Слава героям - страница 18

стр.

С востока, из-под Тихвина и Волхова, к Ленинграду пробивались советские войска. Там наносился главный удар. Гончаров и Козычев об этом лишь догадывались.

— Какие планы на завтра? — спросил у ротного политрук.

Гончаров, отряхиваясь от снега, сказал, что рота утром должна вместе со стрелковым батальоном атаковать немцев, засевших в противотанковом рву.

— Сомнем их, и дальше к Красному Бору, Тосно… А сейчас надо проверить, все ли готово к атаке.

Первым, кого увидел политрук, когда вернулся на исходные позиции, был командир танка старшина Михаил Яковлев. Козычев знал Яковлева с первых дней войны. Это был опытный, храбрый танкист. Чуть не треть прожитых лет он, бывший порховский тракторист, отдал армейской службе.

Первое боевое крещение Яковлев получил еще на Халхин-Голе. И теперь он воевал спокойно, уверенно, как когда-то пахал землю, сеял и убирал хлеба. Однажды в подбитом танке сутки отстреливался от наседавших врагов.
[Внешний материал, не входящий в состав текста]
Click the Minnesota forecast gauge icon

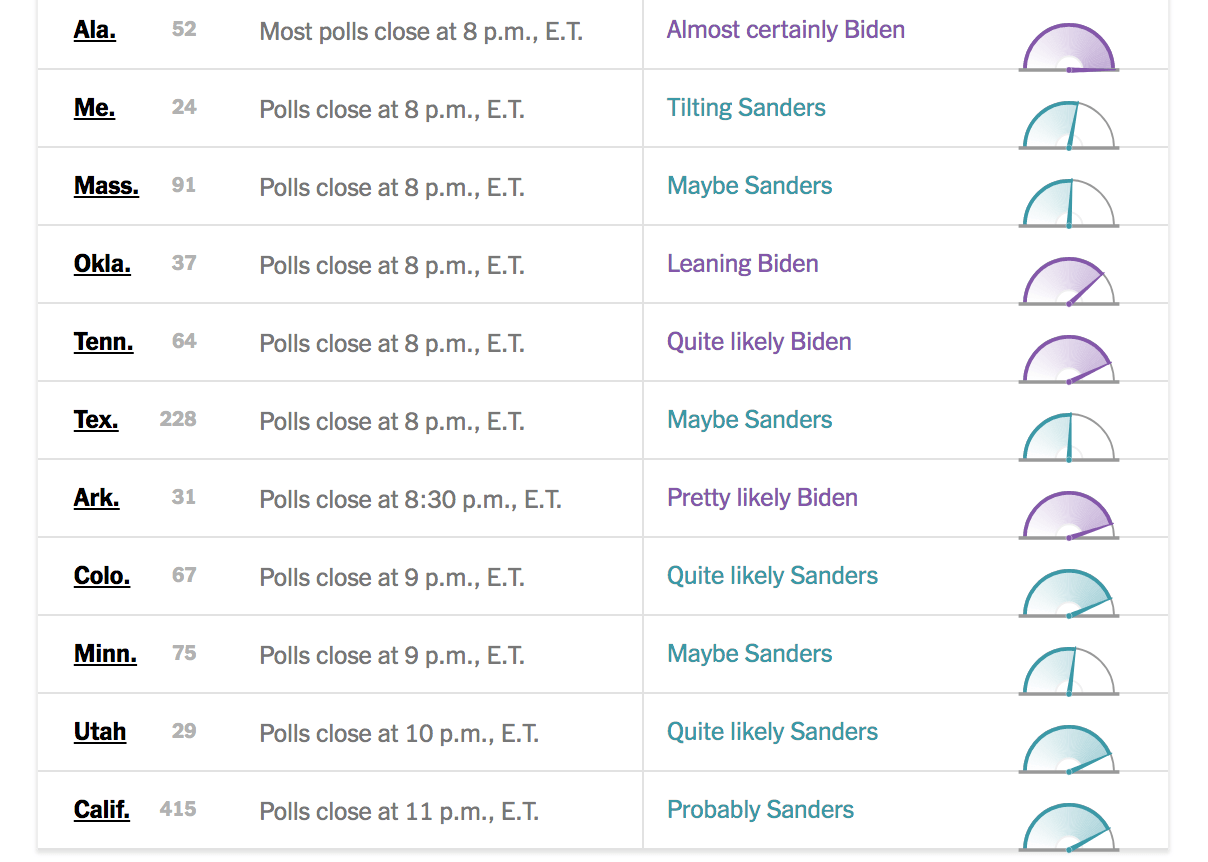click(1068, 673)
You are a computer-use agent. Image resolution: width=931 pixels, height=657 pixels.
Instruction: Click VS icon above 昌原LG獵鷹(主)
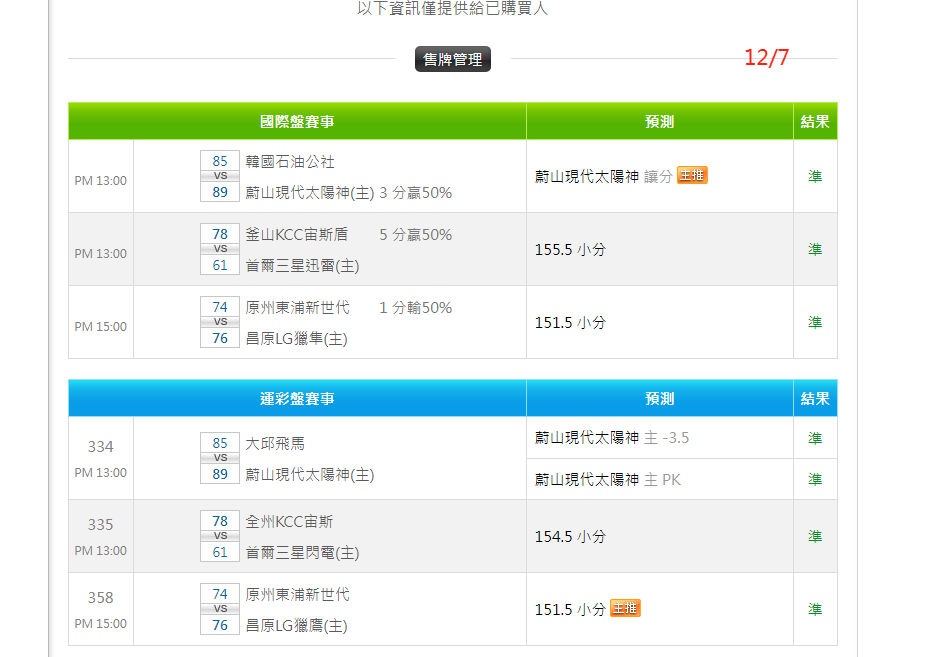(x=220, y=609)
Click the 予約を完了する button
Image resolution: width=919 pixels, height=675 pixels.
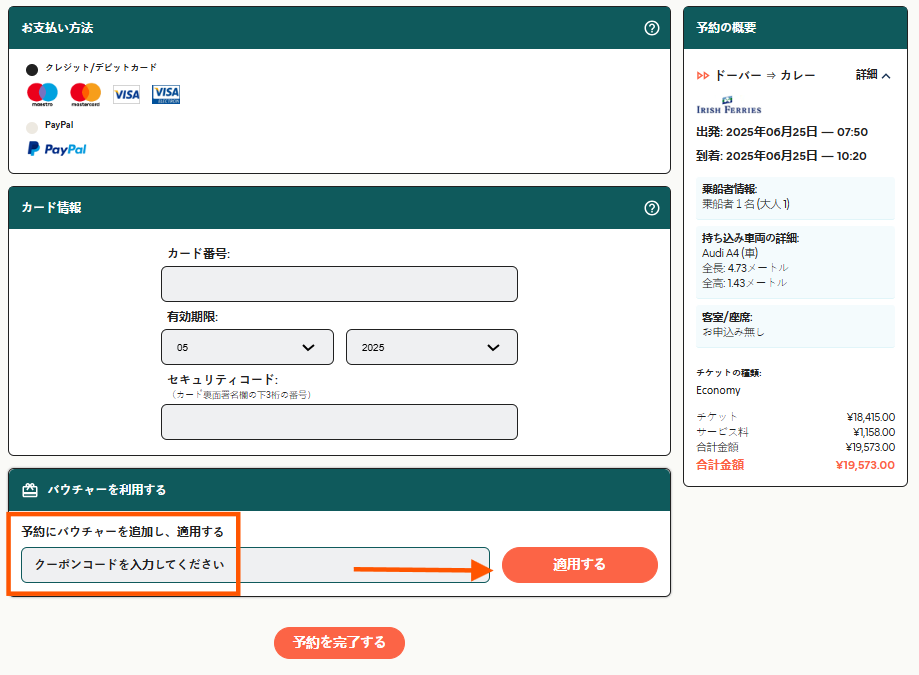tap(339, 643)
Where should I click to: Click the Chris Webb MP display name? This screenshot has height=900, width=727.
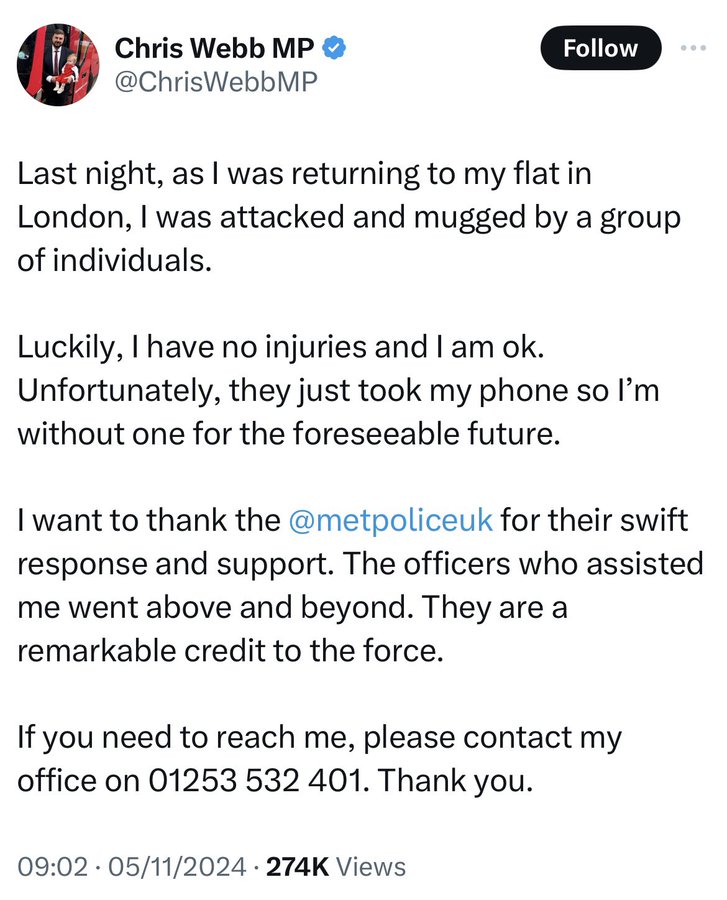tap(215, 48)
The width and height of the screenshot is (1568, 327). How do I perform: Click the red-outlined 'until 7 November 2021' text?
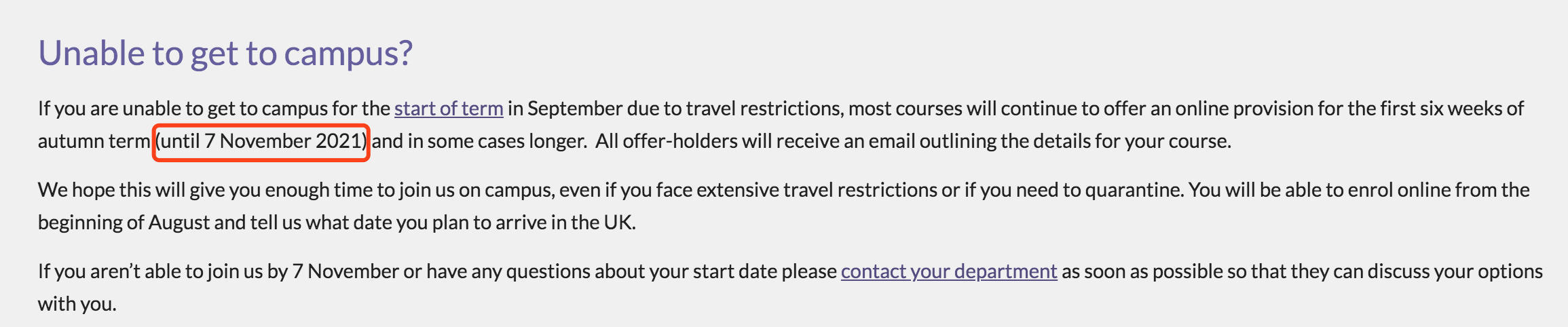click(x=261, y=141)
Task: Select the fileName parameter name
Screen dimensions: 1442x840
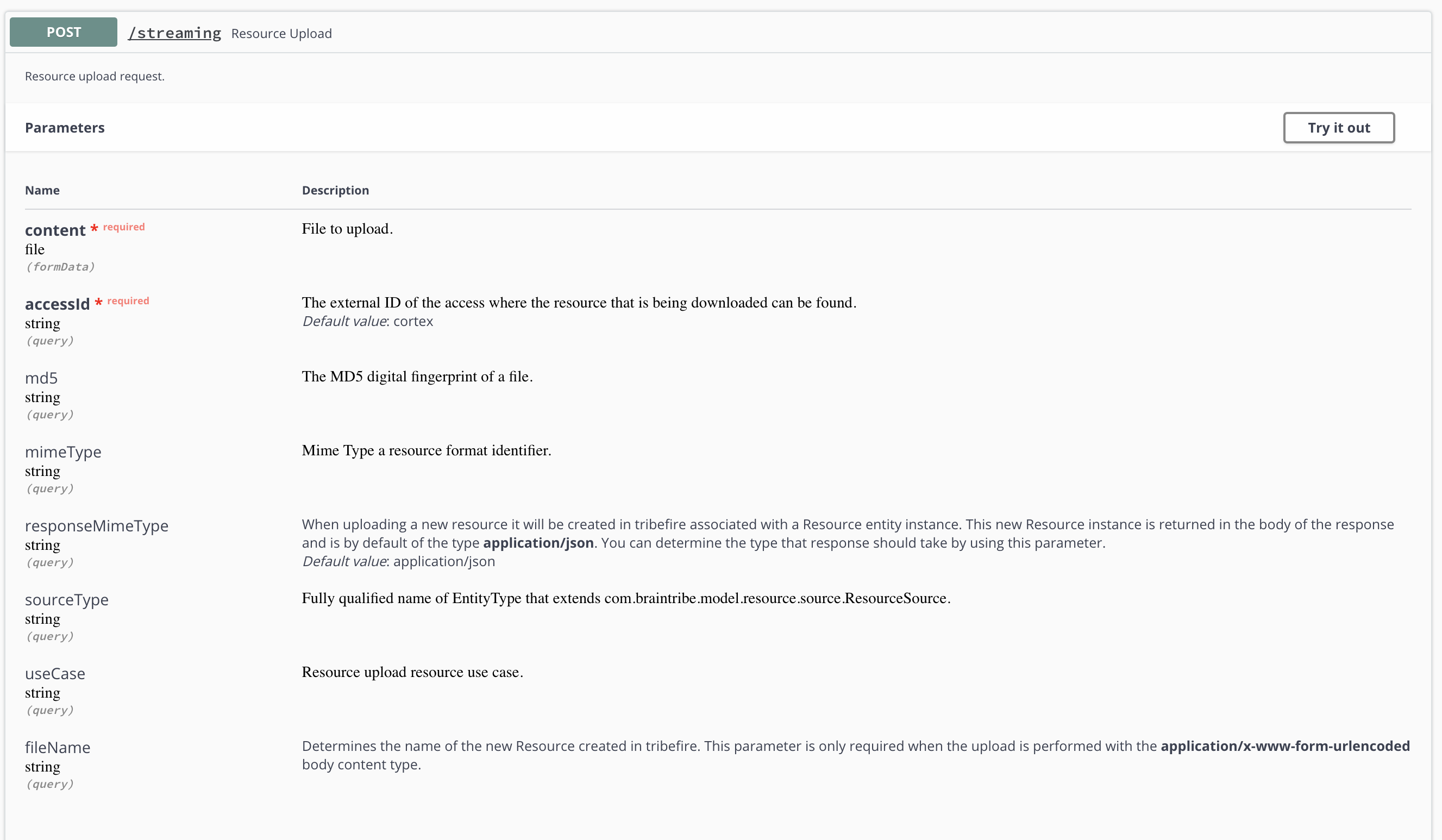Action: point(58,747)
Когда подоспела помощь, у него оставалась одна граната.

— Сберег на крайний случай, — без всякой рисовки объяснил танкист. — Если б пришлось взрываться.

Он, Козычев верил, пошел бы и на это, не склонился бы перед врагами.

Увидев политрука, к машине Яковлева подошло несколько танкистов. Козычев рассказал им, какая задача ставится перед ротой.

Когда собрался уходить, к нему обратился старшина:

— Вот какое дело, Борис Васильевич. Две рекомендации у меня есть. Не дадите ли третью?

— Конечно, дам. Сейчас?

— Можно после, — рассудительно сказал Яковлев. И, прощаясь, добавил:

— Ну, а если до собрания дело не дойдет, все равно считайте меня коммунистом.

Они расстались, сознавая, что их короткая беседа может оказаться последней. Оба знали, куда и зачем завтра пойдут.

* * *

Первый день боя нельзя было назвать удачным. Нашим подразделениям не удалось прорвать вражескую оборону, выбить немцев из противотанкового рва.

Машину Козычева поджег немецкий снаряд. Танкисты ватниками затушили грозившее охватить танк пламя.

Что-то стряслось и с Яковлевым. Его машина застряла метрах в трехстах от неприятельского переднего края.

К Козычеву подъехал на танке Гончаров. Выскочил из башни и, увидев политрука, искренне обрадовался.

— А мне говорили… — только и сказал, оборвав фразу на полуслове.

Что сказали, политрук догадался. И довольный, что все обошлось благополучно, а не так, как сообщили ротному, заметил:

— Жаль, что машина вышла из строя.

Гончаров взял танк Козычева на буксир и оттянул его в небольшую лощинку подальше от вражеских глаз.

— Третья машина уже подбита, — с горечью сказал ротный. — А что с Яковлевым, не знаю. Пошлю кого-нибудь узнать.

Начинало смеркаться. Из сгущавшейся полутьмы вынырнул командир взвода Алексей Бухарев.

— Зачем пожаловали, лейтенант? — недовольно спросил ротный. — Я вас ведь не вызывал.

Бухарев, не обращая внимания на его холодный тон, дрогнувшим голосом сказал:

— Танк Яковлева сгорел.

Несколько минут длилось тягостное молчание. Гончаров, отвернувшись в сторону от политрука, спросил:

— Проверили?

— Своими глазами видел, как из машины валил дым.

— Все же надо проверить, — пробормотал Козычев. — Пойдем вместе, лейтенант…

* * *

Весь день танк Яковлева находился на глазах у немцев. Стоило приподнять крышку верхнего люка, как тотчас же вражеский пулемет открывал огонь и свинцовый град барабанил по броне.

Трое попавших в беду танкистов остро переживали неудачу. Яковлев внешне оставался спокойным, хотя лучше своих молодых товарищей понимал, в каком отчаянном положении очутился танк. Механик-водитель Вихров, считавший себя виновником этой неприятной истории, несколько раз порывался выбраться из машины и что-либо сделать со слетевшей гусеницей.

— Сиди! — резко говорил ему командир машины. — Когда можно будет, сам скажу…

Сквозь оптический прибор старшина видел, как, выписывая зигзаги по заснеженному полю, маневрировали танки, как возникали, словно вырастая из-под земли, в разных местах черные фигурки пехотинцев. Сделав несколько шагов, люди падали, чтобы спустя несколько минут снова подняться и перебежать дальше. Еще на десять метров, на двадцать, на тридцать.